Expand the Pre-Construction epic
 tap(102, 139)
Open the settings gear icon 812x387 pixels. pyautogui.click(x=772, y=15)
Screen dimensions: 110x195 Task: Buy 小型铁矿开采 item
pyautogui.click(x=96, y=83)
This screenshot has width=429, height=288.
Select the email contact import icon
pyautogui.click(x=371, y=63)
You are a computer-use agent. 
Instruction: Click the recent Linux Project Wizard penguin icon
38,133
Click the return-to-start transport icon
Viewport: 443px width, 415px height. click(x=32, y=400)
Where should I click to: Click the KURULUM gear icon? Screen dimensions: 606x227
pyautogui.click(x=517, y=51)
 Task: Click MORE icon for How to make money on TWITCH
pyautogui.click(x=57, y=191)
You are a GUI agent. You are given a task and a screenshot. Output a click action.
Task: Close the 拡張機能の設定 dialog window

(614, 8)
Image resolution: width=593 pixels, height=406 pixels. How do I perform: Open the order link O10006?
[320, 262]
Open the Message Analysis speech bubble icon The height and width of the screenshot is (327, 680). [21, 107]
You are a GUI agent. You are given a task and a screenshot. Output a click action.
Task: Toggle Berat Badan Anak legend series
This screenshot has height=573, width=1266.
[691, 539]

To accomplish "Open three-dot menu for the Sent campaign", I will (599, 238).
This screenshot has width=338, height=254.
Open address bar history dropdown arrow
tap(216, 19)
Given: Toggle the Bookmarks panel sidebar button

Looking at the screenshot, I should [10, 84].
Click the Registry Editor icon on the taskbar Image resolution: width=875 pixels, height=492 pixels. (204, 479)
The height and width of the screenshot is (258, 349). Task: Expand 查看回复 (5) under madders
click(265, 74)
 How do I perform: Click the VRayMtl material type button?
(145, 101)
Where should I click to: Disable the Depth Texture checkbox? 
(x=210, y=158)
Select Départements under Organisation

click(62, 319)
════════
#### Your task
List each of the lines above that contains the word "Image". Case counts.

#### Exercise solution
Image resolution: width=593 pixels, height=406 pixels. How do I perform: Open the order link O10006?
Click the Registry Editor icon on the taskbar Image resolution: width=875 pixels, height=492 pixels. (204, 479)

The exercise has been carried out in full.